TLS Encryption at risk?


The Transport Layer Security (TLS) might just be not so secure thanks to new vulnerability that could potentially allow an attacker to break the encryption and read sensitive communication under specific conditions.

Called Raccon Attack, this exploit uses a side-channel in the cryptographic protocol (versions 1.2 and lower) to extract the shared secret key used for secure communications between two parties.

As explained in this paper: “The root cause for this side channel is that the TLS standard encourages non-constant-time processing of the DH secret.

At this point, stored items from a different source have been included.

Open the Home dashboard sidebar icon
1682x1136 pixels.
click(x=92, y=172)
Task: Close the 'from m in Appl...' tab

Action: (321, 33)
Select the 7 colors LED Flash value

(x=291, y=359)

If the server reuses ephemeral keys, this side channel may allow an attacker to recover the premaster secret by solving an instance of the Hidden Number Problem.”

In short, this is a brand new timing attack.

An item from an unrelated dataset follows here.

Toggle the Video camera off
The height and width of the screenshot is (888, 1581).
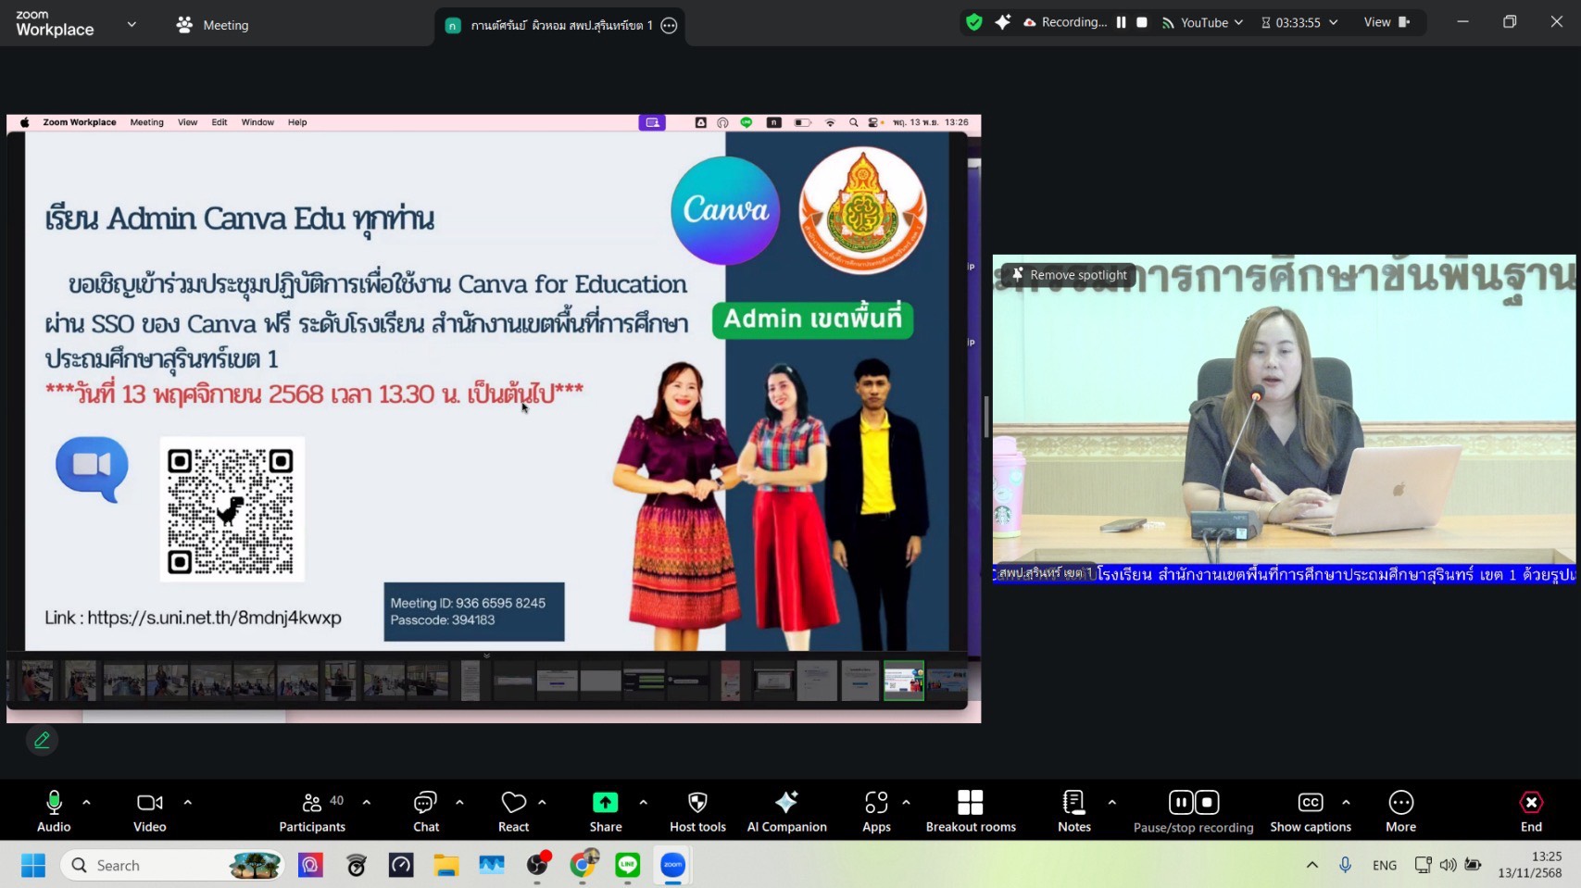tap(149, 810)
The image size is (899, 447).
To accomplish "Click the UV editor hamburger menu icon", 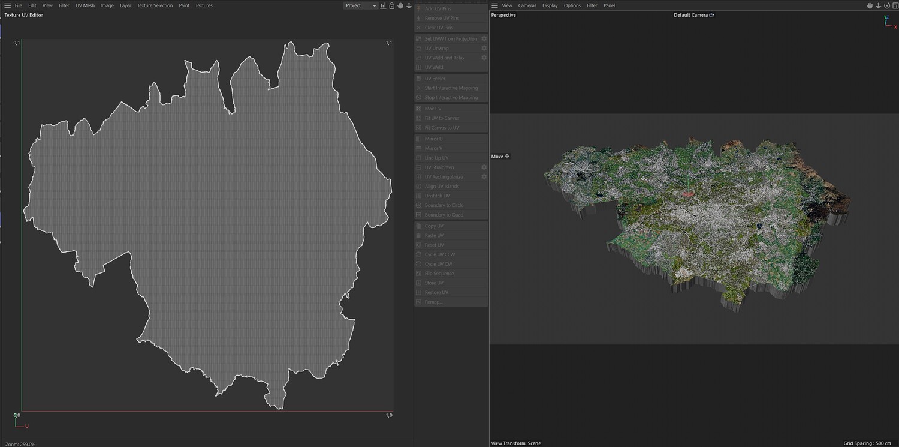I will click(7, 5).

The would be Criminal Hacker willing to break the security wall created by the TLS Handshake will have to record the handshake messages between a client and server and subsequently measure the time it takes for the server to respond to the operations involved in deriving the shared key.

Assuming the attacker can identify this edge case, it allows the bad actor to decipher the secret key of the original handshake and ultimately decrypt the TLS traffic to recover its contents in plaintext.

Not so easy right now

Luckly Raccoon is a complex timing attack and it is very hard to exploit. It requires a lot of stars to align to decrypt a real-world TLS session. But in the case the (rare) circumstances are met, Raccoon allows an attacker to decrypt the connection between users and the server. This typically includes, but is not limited to, usernames and passwords, credit card numbers, emails, instant messages, and sensitive documents.

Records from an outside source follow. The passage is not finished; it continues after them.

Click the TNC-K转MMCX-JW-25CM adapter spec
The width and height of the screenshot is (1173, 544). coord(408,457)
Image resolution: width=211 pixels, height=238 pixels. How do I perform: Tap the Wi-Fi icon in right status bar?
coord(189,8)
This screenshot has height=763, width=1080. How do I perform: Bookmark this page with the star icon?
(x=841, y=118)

But then again the attacker needs particular circumstances for the Raccoon attack to work. He needs to be close to the target server to perform high precision timing measurements. He needs the victim connection to use DH(E) and the server to reuse ephemeral keys. And finally, the attacker needs to observe the original connection. For a real attacker, this is a lot to ask for. However, in comparison to what an attacker would need to do to break modern cryptographic primitives like AES, the attack does not look complex anymore. But still, a real-world attacker will probably use other attack vectors that are simpler and more reliable than this attack.

So in the end, for now Raccoon is just a cautionary tale, as the researchers put it: “In this context, Raccoon teaches a lesson for protocol security: For protocols where some cryptographic secrets can be continuously queried by one of the parties, the attack surface is made broader. The Raccoon attack showed that we should be careful when giving attackers access to such queries.”